EXERCISE BRIEF: Reproduce the data verbatim, beginning with the line that contains "Where should I click to: Click the panel" and continuing through the line that contains "pos(897,21)", and output nothing else.

------ EXTRACTED MATERIAL ------

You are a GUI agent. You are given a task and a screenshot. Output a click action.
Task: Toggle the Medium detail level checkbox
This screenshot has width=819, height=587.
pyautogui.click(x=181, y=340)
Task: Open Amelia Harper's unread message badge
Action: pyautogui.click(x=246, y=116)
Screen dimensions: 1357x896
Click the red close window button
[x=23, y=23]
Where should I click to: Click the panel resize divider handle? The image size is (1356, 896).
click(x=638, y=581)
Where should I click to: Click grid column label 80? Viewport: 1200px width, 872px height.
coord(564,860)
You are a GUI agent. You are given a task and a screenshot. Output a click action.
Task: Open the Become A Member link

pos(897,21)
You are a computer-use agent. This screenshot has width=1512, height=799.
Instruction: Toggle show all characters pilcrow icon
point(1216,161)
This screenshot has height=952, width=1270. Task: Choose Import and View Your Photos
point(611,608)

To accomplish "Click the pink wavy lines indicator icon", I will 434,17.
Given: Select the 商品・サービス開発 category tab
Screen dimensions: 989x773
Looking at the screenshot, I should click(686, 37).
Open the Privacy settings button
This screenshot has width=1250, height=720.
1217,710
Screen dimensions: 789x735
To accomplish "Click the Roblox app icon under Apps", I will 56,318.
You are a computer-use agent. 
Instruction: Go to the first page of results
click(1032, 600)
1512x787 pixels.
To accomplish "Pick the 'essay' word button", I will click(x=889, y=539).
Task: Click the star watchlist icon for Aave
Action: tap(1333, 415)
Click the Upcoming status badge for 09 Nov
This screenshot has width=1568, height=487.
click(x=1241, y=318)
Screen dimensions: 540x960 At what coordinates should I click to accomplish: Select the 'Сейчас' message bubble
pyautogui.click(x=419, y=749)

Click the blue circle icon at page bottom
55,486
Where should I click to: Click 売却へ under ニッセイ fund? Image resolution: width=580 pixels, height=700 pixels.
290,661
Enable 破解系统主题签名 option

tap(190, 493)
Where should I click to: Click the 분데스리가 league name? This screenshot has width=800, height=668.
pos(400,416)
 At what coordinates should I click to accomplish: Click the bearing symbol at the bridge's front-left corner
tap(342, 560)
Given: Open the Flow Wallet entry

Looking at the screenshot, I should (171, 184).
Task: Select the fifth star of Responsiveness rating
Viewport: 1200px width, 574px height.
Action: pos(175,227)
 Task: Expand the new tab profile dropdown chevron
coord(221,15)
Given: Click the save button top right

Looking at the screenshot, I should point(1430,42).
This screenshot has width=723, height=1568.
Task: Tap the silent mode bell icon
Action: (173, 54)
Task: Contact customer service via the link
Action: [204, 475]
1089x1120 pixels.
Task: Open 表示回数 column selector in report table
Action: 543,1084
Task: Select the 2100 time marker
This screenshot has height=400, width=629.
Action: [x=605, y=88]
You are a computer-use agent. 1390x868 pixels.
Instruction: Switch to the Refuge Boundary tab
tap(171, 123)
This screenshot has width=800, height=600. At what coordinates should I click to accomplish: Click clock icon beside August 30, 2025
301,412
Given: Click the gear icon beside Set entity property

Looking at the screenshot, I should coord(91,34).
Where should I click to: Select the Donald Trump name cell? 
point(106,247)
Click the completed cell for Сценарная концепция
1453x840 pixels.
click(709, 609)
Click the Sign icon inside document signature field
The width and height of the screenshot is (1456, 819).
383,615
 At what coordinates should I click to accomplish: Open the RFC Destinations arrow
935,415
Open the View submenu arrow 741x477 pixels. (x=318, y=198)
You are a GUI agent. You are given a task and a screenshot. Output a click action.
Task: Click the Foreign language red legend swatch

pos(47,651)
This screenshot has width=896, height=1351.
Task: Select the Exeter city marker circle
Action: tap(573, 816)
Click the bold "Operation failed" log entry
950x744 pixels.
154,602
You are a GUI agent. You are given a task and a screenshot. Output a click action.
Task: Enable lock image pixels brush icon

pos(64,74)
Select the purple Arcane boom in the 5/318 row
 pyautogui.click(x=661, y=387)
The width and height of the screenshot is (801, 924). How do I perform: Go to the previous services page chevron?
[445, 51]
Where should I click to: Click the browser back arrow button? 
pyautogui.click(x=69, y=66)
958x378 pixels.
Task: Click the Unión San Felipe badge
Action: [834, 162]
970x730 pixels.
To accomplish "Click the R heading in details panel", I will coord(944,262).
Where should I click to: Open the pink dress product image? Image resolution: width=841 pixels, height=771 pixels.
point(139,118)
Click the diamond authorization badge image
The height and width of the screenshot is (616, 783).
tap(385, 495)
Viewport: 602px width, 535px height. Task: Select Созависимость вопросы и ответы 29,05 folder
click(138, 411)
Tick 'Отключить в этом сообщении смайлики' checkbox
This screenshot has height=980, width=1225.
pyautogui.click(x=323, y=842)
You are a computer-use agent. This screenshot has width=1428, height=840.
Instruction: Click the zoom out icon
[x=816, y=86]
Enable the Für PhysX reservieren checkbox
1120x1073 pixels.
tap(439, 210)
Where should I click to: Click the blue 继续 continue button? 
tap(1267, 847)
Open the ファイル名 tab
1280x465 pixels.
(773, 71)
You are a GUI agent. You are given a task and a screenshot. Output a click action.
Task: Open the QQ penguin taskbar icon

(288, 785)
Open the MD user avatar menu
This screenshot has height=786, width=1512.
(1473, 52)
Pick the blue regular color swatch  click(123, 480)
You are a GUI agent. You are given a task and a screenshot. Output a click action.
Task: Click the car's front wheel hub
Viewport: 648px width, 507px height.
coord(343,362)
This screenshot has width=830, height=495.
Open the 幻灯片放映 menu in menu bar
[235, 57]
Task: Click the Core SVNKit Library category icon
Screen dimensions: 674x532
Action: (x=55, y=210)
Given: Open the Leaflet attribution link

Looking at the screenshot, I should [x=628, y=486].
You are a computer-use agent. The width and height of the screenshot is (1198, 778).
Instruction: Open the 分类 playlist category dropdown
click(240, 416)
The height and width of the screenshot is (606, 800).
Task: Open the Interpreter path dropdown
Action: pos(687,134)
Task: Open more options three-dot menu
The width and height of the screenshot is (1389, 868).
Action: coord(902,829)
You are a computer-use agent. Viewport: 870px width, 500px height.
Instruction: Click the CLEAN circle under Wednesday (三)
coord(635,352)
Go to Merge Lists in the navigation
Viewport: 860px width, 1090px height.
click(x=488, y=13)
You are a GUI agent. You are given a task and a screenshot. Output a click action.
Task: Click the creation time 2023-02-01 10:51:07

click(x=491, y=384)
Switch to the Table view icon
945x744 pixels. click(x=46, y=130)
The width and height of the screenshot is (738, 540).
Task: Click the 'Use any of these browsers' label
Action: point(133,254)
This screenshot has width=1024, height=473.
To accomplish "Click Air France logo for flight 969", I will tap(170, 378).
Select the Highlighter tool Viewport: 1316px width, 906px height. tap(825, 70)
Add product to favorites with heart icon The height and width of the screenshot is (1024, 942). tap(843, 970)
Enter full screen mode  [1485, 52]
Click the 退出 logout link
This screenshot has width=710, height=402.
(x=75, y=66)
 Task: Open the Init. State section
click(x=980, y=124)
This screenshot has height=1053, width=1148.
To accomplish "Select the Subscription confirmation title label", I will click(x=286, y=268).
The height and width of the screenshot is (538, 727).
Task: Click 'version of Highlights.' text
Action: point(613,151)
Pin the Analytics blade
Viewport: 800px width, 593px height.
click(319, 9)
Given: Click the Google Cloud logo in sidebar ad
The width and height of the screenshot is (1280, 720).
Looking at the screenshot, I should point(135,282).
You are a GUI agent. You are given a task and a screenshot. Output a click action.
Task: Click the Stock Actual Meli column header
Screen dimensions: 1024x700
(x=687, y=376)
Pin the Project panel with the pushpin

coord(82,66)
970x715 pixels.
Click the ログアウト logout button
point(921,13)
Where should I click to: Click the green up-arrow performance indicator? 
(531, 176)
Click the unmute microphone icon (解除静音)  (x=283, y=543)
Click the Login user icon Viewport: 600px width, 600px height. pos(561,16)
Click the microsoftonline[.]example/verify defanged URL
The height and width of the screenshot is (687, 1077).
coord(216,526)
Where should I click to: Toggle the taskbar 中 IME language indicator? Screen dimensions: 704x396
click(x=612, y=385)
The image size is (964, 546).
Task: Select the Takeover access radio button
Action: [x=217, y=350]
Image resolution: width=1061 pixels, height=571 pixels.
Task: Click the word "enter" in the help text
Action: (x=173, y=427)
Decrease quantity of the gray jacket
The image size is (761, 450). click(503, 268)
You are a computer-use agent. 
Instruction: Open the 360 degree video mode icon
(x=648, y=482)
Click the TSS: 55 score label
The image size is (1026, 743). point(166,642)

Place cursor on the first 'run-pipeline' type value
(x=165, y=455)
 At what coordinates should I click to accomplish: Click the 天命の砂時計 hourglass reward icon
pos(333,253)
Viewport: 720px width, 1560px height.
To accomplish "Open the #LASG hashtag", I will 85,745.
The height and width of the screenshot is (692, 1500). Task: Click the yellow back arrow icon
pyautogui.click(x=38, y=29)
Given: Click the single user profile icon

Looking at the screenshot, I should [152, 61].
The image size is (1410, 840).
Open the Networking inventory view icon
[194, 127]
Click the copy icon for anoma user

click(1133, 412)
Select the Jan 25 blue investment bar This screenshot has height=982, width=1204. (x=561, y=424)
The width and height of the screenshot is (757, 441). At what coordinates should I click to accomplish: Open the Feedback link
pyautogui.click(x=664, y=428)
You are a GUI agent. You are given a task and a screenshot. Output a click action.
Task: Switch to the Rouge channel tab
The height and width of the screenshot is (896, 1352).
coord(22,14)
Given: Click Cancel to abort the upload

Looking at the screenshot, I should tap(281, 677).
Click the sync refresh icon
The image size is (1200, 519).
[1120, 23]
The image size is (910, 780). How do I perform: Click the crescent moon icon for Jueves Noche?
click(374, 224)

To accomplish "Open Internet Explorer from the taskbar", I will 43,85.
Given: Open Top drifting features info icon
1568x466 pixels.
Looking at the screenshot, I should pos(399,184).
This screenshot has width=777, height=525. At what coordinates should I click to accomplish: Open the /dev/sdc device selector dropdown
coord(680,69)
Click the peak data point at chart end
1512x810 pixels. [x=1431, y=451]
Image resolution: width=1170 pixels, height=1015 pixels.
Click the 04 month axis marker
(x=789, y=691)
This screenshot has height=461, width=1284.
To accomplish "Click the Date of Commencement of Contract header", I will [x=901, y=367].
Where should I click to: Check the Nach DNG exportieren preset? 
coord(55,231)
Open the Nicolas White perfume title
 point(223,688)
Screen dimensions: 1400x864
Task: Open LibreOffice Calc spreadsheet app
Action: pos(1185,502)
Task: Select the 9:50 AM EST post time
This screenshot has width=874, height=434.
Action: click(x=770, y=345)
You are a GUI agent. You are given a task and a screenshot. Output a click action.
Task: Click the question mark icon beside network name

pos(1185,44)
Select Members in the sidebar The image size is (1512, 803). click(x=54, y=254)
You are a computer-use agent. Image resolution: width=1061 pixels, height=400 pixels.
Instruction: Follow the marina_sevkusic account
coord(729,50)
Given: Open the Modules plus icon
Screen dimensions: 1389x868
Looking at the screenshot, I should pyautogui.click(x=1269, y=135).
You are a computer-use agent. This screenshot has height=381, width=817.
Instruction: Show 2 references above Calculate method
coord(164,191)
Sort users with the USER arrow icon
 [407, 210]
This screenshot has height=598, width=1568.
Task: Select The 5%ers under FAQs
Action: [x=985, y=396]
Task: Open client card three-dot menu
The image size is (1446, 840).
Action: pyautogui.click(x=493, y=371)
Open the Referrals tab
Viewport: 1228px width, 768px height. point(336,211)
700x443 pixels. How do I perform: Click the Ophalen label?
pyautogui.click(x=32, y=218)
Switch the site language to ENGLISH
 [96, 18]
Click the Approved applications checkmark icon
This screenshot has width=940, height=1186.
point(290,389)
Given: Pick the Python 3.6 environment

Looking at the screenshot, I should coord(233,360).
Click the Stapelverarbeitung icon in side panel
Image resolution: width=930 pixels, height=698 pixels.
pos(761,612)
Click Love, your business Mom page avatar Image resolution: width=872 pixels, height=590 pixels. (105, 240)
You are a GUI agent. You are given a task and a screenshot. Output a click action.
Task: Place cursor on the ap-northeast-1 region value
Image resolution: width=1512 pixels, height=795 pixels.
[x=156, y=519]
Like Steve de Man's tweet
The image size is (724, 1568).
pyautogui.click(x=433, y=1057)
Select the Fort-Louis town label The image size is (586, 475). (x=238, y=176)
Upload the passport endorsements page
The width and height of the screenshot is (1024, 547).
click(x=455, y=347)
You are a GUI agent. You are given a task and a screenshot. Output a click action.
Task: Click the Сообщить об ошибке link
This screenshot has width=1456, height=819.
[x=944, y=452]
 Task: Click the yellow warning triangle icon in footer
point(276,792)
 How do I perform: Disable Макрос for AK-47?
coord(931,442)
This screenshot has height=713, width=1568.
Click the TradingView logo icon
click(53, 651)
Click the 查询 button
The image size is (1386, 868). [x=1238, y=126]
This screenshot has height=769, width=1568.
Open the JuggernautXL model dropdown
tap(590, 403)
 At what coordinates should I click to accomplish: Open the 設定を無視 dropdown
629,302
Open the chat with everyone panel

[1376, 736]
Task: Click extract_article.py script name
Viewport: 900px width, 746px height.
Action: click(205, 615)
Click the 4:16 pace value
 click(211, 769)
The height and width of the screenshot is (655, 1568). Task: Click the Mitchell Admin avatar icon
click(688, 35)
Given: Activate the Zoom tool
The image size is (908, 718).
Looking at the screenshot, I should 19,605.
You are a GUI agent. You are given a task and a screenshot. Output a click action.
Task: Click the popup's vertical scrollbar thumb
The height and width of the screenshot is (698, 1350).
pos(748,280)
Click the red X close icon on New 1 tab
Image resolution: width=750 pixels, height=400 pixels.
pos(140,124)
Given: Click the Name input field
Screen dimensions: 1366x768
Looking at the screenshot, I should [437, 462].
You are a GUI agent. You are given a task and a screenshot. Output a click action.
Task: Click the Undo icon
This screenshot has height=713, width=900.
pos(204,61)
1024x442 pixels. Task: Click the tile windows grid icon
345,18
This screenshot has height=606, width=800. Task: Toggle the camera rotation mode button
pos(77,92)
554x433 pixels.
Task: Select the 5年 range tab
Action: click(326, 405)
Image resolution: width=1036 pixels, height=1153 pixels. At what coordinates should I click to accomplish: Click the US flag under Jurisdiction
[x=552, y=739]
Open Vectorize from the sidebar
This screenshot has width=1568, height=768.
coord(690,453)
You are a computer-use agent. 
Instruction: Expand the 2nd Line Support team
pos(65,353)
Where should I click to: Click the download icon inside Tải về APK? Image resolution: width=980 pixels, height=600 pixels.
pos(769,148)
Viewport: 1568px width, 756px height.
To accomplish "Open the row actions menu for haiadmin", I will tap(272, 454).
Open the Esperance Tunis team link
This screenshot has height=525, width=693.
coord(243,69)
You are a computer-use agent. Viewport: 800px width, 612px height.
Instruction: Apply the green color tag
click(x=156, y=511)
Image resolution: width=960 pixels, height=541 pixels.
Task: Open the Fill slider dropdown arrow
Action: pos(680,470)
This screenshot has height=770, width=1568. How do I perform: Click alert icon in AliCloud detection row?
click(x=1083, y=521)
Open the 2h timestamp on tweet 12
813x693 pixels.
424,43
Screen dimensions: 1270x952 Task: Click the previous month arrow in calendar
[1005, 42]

------

EXERCISE RESULT:
Where should I click to: Click the panel resize divider handle? The image size is (1356, 896).
click(x=638, y=581)
Where should I click to: Click grid column label 80? Viewport: 1200px width, 872px height.
coord(564,860)
You are a GUI agent. You are given a task and a screenshot. Output a click action.
Task: Open the Become A Member link

pos(897,21)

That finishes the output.